In a scenario that will be familiar to many of you, my first symptoms were a drastic slowing down in my mobility. Until then I had been a keen walker, including many long-distance trails (see photo), so it was very disturbing to find myself dropping behind the rest of our local walking group. Then I had a couple of unexplained falls. My hands were noticeably slippery, tingling and weak.  My GP couldn’t make sense of what was happening – which isn’t surprising, as the average GP sees CIDP only once in their career, so rare is it. I won’t bore you with the details, but eventually I collapsed and was admitted to our local General Hospital.
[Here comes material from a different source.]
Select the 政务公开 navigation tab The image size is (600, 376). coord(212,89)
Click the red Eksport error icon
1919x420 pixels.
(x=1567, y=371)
Fortunately I was diagnosed by the consultant neurologist using an electromyogram, and admitted to the High Dependency Unit, with a catheter and feeding tube in place and an oxygen mask on standby in case my breathing packed up, and started on IVIG infusions, to which fortunately I quickly responded, and was discharged home after nearly three weeks.

That was in September 2014. Since then I have been through the usual CIDP cycles of getting stronger, peaking, and then deteriorating markedly. I have had another seven five-day courses of treatment, four of them as an in-patient and three at the Medical Day Centre.  I am now booked in for further courses of treatment every eight weeks. So how would I assess the impact of CIDP on my life?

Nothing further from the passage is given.